Russia finds Khodorkovsky guilty in second trial

Published
By AFP

A Moscow court on Monday found jailed tycoon Mikhail Khodorkovsky guilty in his second fraud trial, a judgement seen as a pivotal moment in Russia's post-Soviet history that upset rights campaigners.

Khodorkovsky and co-accused Platon Lebedev were convicted of embezzlement and money laundering, said judge Viktor Danilkin, dashing the hopes of Russian liberals the trial would show a new approach from Russian courts.

The pair were charged with embezzling 218 million tonnes of oil from Khodorkovsky's Yukos oil giant between 1998 and 2003 and laundering 487 billion rubles ($16 billion) and $7.5 billion received from the oil.

"This is an unjust verdict by a court that is not free," Khodorkovsky's lead lawyer Vadim Klyuvgant told journalists. "It is shameful for the country.
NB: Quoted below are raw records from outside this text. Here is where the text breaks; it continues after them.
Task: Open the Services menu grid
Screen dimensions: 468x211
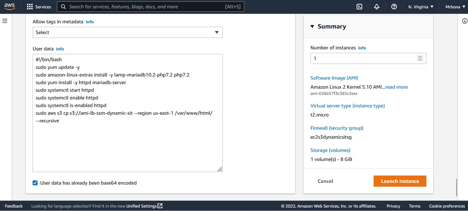Action: coord(39,6)
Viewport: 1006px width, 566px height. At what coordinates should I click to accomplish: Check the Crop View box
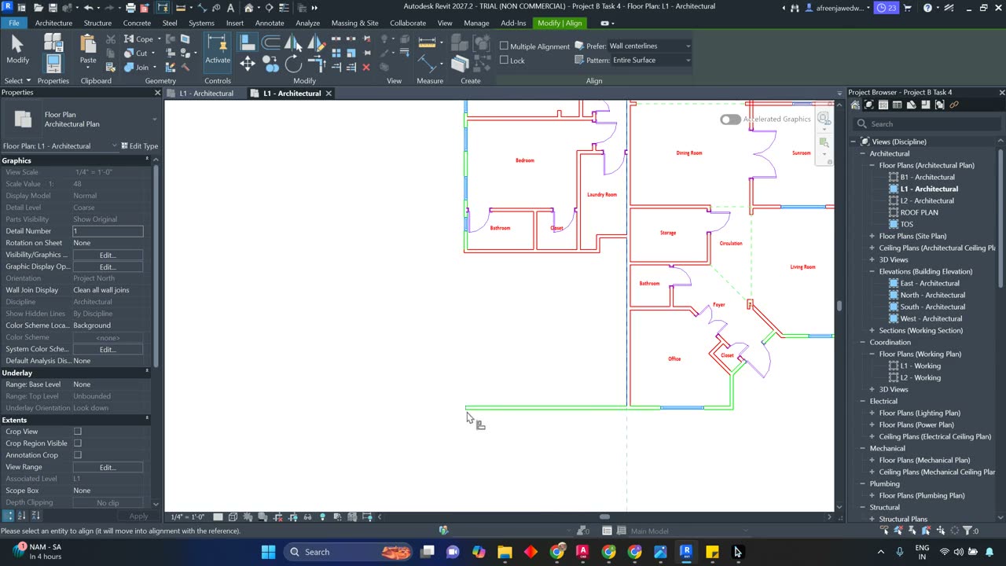click(x=78, y=432)
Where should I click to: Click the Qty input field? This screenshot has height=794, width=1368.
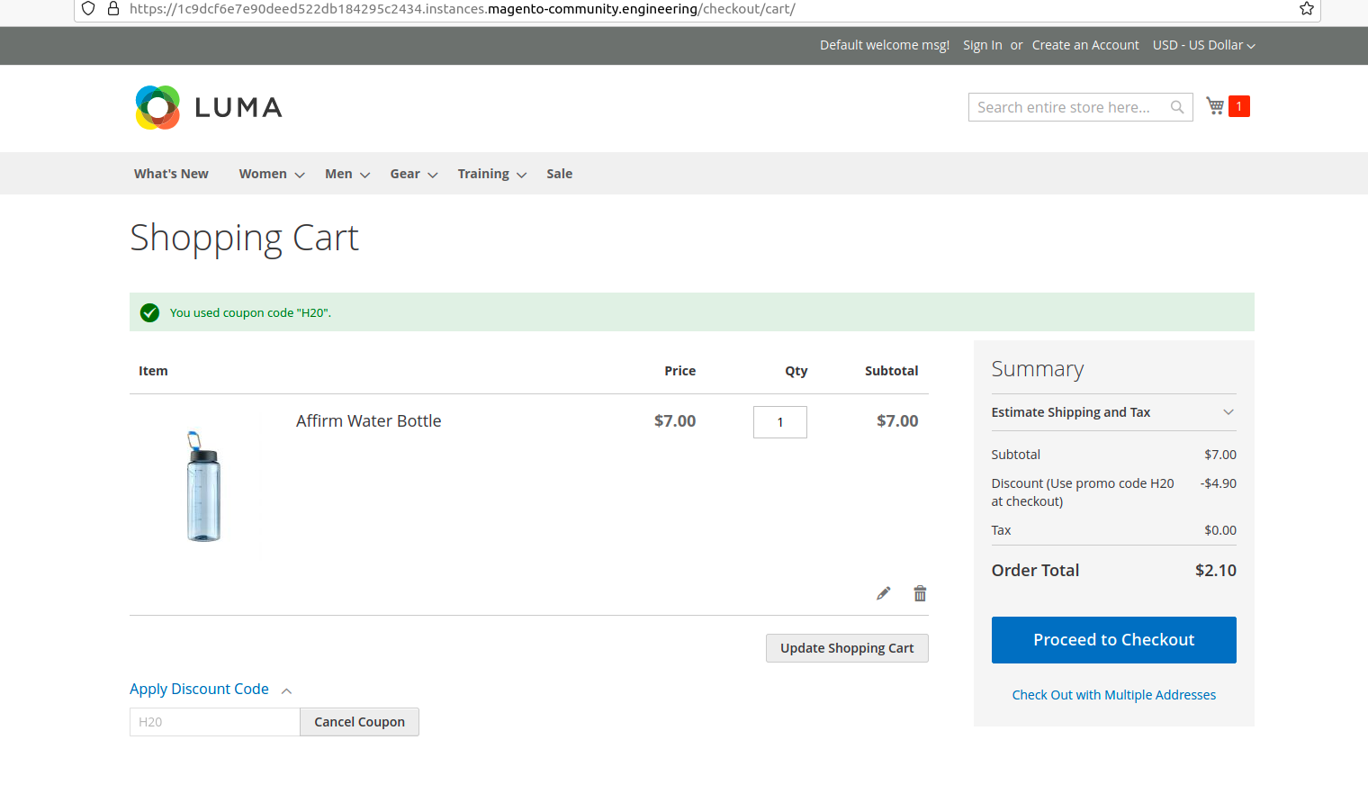tap(779, 421)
We will appeal the verdict."

Amid chaotic scenes, only a handful of reporters were allowed into the courtroom for the verdict and judge Danilkin then requested even those journalists to leave as the rest of the verdict was read out.

"The court has established that M. Khodorkovsky and P. Lebedev committed embezzlement acting in collusion with a group of people and using their professional positions," said Danilkin in the judgement.
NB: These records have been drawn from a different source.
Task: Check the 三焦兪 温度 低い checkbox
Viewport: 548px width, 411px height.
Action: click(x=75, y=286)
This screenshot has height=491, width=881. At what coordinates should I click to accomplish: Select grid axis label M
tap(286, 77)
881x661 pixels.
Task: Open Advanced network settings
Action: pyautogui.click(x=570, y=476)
Both reacted impassively to the judgement in the glass-fronted defendants' cage in the packed courtroom, Khodorkovsky leafing through papers and looking into the air while Lebedev appeared to be reading a book.

Hundreds of supporters gathered outside the court shouted "Russia without Putin" and "down with the police state" and an AFP correspondent saw police arresting 20 people.

Klyuvgant said it was not clear when the final sentence would be delivered but said it was unlikely to be pronounced on Monday.

Once the country's richest man, now its most prominent prisoner, Khodorkovsky, 47, is already serving an eight-year sentence for fraud on charges his supporters insist were trumped up by the authorities.

But with his release scheduled for 2011, Khodorkovsky was put on trial last year on charges of money laundering and embezzlement that could see the head of the now-defunct Yukos oil giant stay in jail until 2017.

The verdict was watched as a possible indicator of Russia's future direction under Prime Minister Vladimir Putin and President Dmitry Medvedev, amid speculation that Putin is planning a return to the Kremlin in 2012 polls.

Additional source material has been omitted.